• Texte
★ ★ ★ ★ ★

Selon Mediapart, des autorités françaises auraient fait pression pour étouffer l'affaire des viols présumés effectués par des militaires français sur des enfants en Centrafrique. Ainsi toujours selon MdP, le patron français des opérations de maintien de la paix (DPKO), aurait joué un rôle non négligeable.
Selon une source qui requiert l’anonymat, "La clique onusienne s’est donc mobilisée comme rarement sur ce dossier,..., le patron français des opérations de maintien de la paix (DPKO), ancien ambassadeur et porte-parole du Quai d’Orsay. Dès qu’il a appris que Kompass avait envoyé un rapport aux autorités françaises, il a demandé sa tête à Susana Malcorra, la chef de cabinet de Ban Ki-moon ». Or Anders Kompass dépend du Haut Commissariat aux droits de l’homme, pas du DPKO, ni du bureau des investigations internes, ce dernier étant supposé indépendant. Pour Peter Gallo : « Il y a eu interférence entre Malcorra et Carman Lapointe, la boss d’OIOS. Une liaison dangereuse qui aurait poussé Michael Stefanovic, le directeur d’OIOS, le service d’enquête interne de l’ONU, à demander à être dessaisi du dossier. Ce dernier s’est depuis réfugié dans le silence. »
« Il est évident que sans les révélations du Guardian, sous-entendu sans Kompass, les abus sexuels commis par des militaires français et d’autres, seraient restés lettre morte. Comme d’habitude. Maintenant, il sert de bouc émissaire… », s’insurge Peter Gallo.

★ ★ ★ ★ ★

• Lignes
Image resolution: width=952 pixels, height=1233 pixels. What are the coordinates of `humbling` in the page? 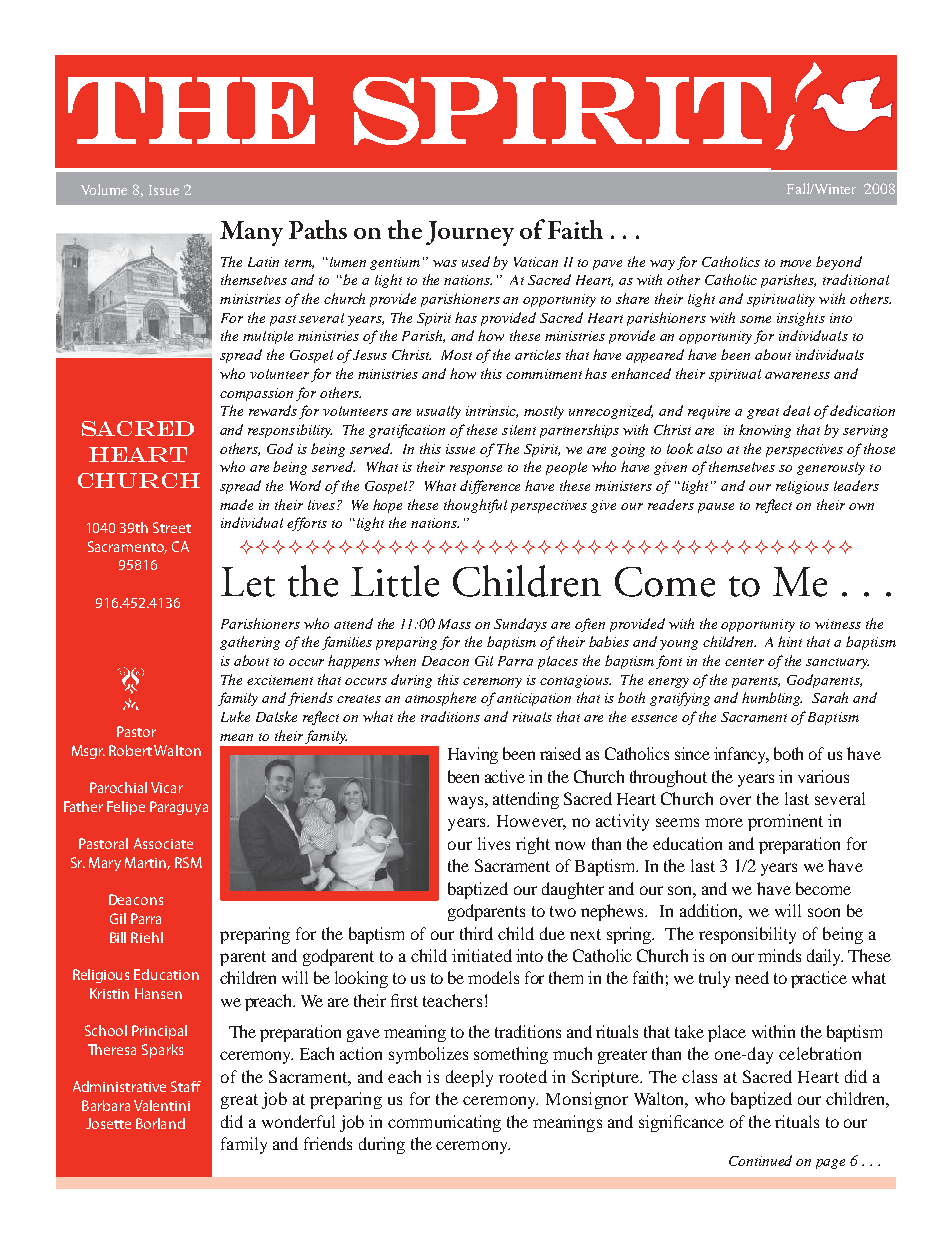 It's located at (772, 699).
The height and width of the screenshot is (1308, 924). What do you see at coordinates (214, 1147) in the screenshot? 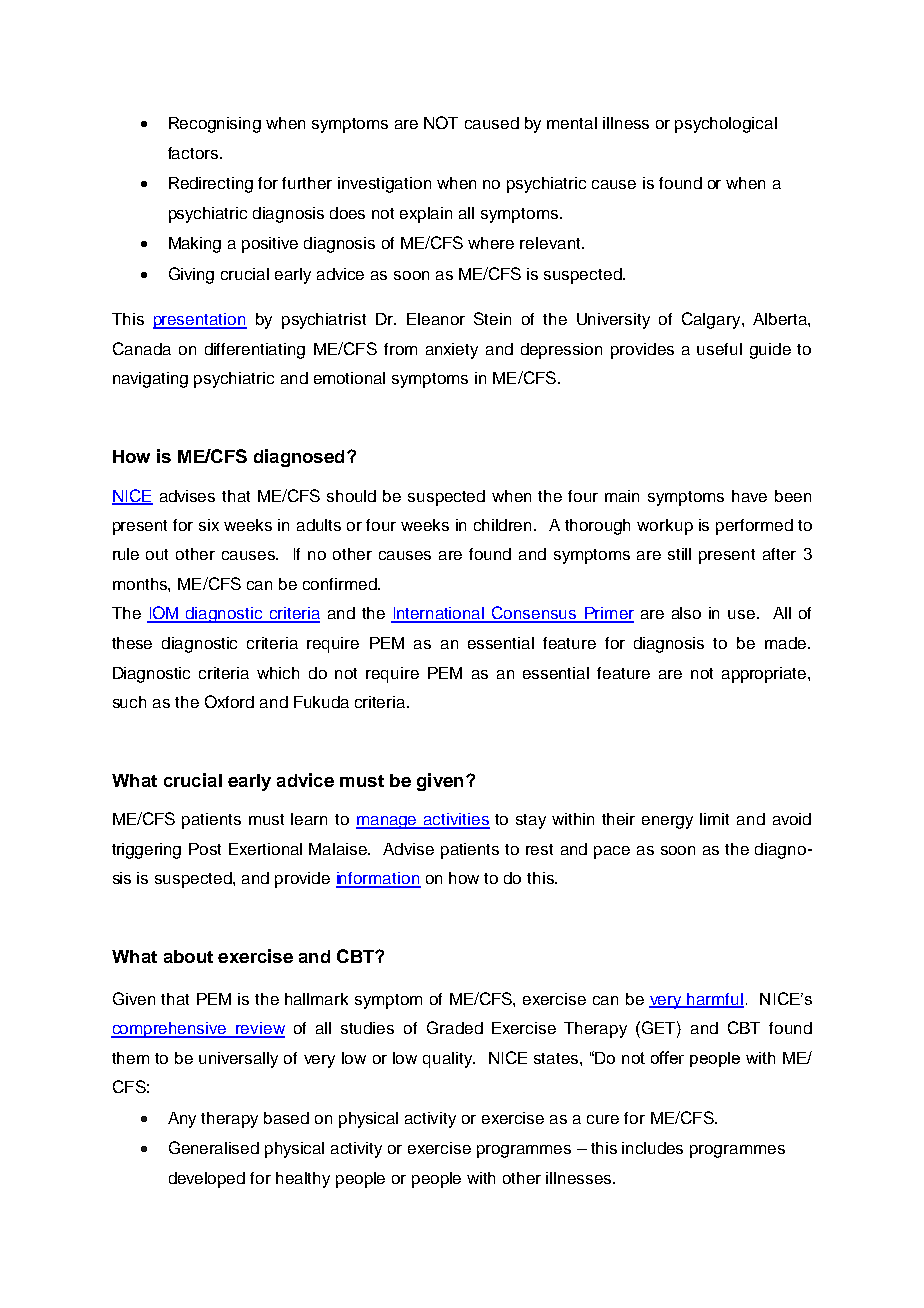
I see `Generalised` at bounding box center [214, 1147].
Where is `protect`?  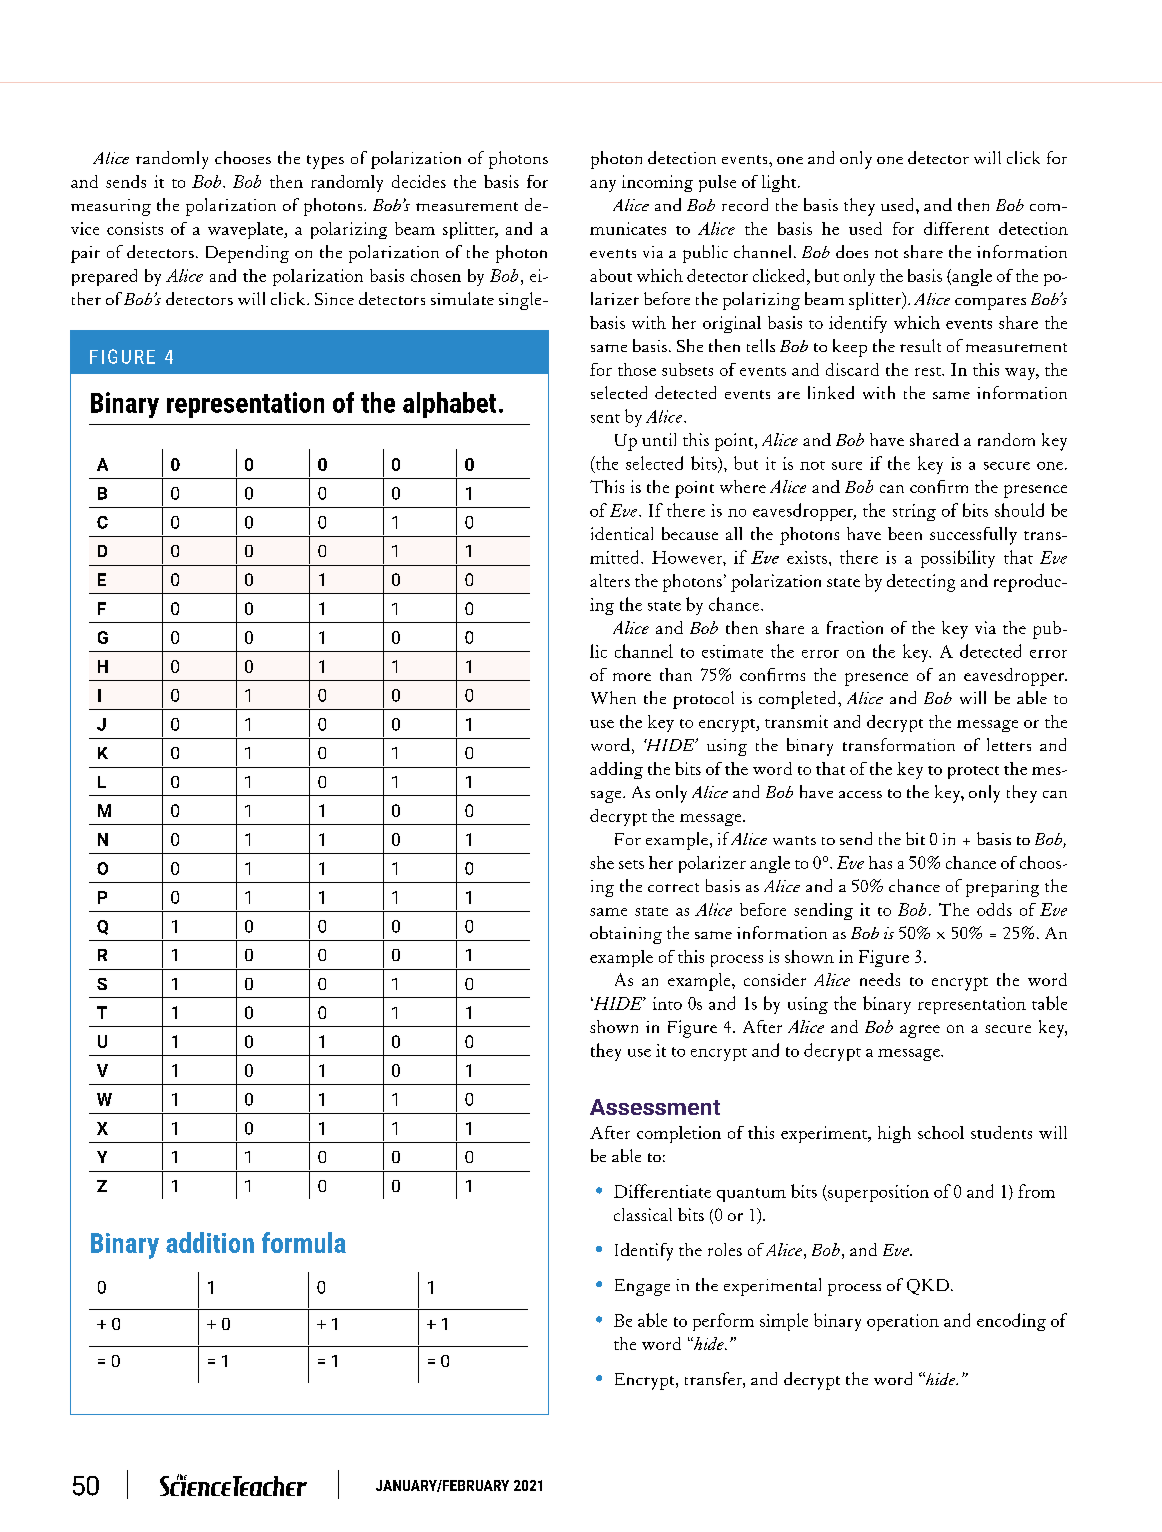
protect is located at coordinates (973, 772).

★ ★ ★ ★ ★

• Consigne
Poursuivez le texte sur l'affaire Kompass à partir de sa dernière phrase. Ces lignes n'ont aucun lien avec le texte.

• Réponse attendue
L'affaire serait devenu tabou au sein des diplomates de la Mission française ainsi qu'au sein de l'ONU. Cette dernière instance aurait passé des consignes de silence :
"Que ce soit à Bangui, sur le terrain des opérations de la Mission des Nations unies pour la stabilisation de la Centrafrique (MINUSCA), à l’ONU au sein du département des opérations de maintien de la paix (DPKO), ou parmi les diplomates de la Mission française, on ne parle pas de l’affaire des militaires français accusés de viols en République centrafricaine. C’est devenu tabou. Sauf s’il s’agit de s’enquérir du nombre de Casques bleus déployés sur le terrain ou de leur mandat. Le silence qui entoure ce scandale pèse pourtant de plus en plus lourd et force les interrogations. À commencer par celle-ci : l’ONU aurait-elle quelque chose à cacher ? « C’est curieux ces consignes de silence, explique un membre de l’ONU, qui ne veut pas que son nom soit cité. Elles contreviennent au statut et règlement du personnel des Nations unies qui dit que les membres du personnel ont le devoir de coopérer et de dénoncer ce genre d’agissements lorsqu’ils en sont informés. »"
«... Il y a une grande différence entre publier les noms des victimes de violences sexuelles dans un journal et les donner aux enquêteurs, affirme Peter Gallo. Dans quel but l’ONU voulait-elle que les noms soient effacés si ce n’est pour entraver voire empêcher le travail des enquêteurs ? Je vous rappelle que lorsque les enquêteurs français sont arrivés à Bangui, ils ont eu interdiction de parler avec le personnel de l’UNICEF qui avait interrogé les enfants. L’ONU avait-elle intérêt à ce que les enquêteurs ne fassent pas leur travail, ce qui expliquerait son attitude? Si tel est le cas, quelles en sont les raisons ? »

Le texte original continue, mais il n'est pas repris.